Field trips are fun for teachers too, but also a lot of work


Ricky Cox (left), with Molly Arrington, Caroline Haase and Kacie Horton

For school kids, it doesn't get much more exciting than taking a field trip.

While many children see field trips as a day away from school, teachers view it as a learning experience to complement classroom lessons. But during the trip, and long before students board the bus for their destination, teachers have a lot to think about.

"This includes allergies, lunch, bathroom breaks, accessibility to all areas, money to pay for the trip, bus drivers to get us there, parents who will volunteer," said Radford University senior special education major Molly Arrington. "I mean, teachers literally have to think of everything ahead of time."

Arrington is part of Assistant Professor Carol Bland's Education 425: Social Studies Methods class that recently visited RU's 380-acre Selu Conservancy for an informative field trip to learn about field trips.


Front Row (sitting, left to right): Jenna Weinberg, Molly Arrington. Second Row (kneeling, left to right): Kassie Carroll, Ashley Fichtel. Back Row (left to right): Mariah Howell, Kacie Horton, Julie Gosline, Chandler Blassey, Kathryn Zielinski, Caroline Haase, Erica Borges, Brieanne Hash

"The purpose of the trip to Selu was to explore the value of taking school children on field trips and learn about all it entails," said Bland, whose class contains students preparing to be either special education or elementary education teachers. "My goal was to talk about and learn about the logistics of field trips, including how to prepare their future students for the field trip."
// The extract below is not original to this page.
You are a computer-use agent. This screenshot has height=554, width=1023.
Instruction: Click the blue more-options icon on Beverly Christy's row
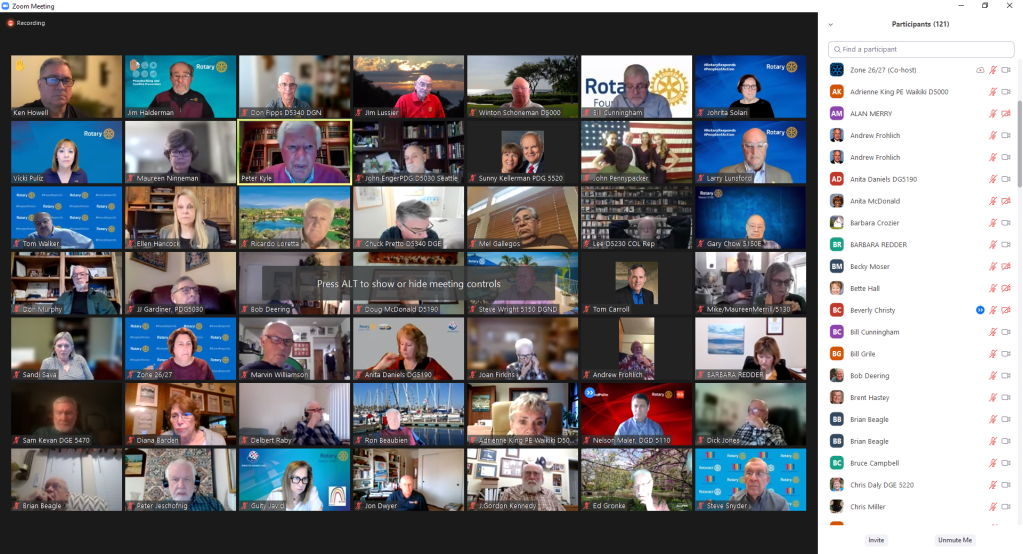pyautogui.click(x=980, y=310)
Senior Julie Gosline of Alexandria said the Selu experience "opened my eyes to the hidden complexities of field trips."

Arrington agreed: "Teachers must plan for every child's need, not just in the classroom, but out of it as well."

In addition to learning the ins and outs of field trip logistics, Bland wanted her students to learn the educational value of field trips. "I want them to know how to use the information once they get back to the classroom, so it's not just a play day," she said. "You, as a teacher, really apply that learning to the classroom."

Bland, who is in her first semester teaching at RU, said Selu is the perfect place to take her social studies methods students, and she plans to take future classes there as well. She and her students visited Selu as if they were on a class field trip, giving them the perspective from both the guiding teacher and visiting student.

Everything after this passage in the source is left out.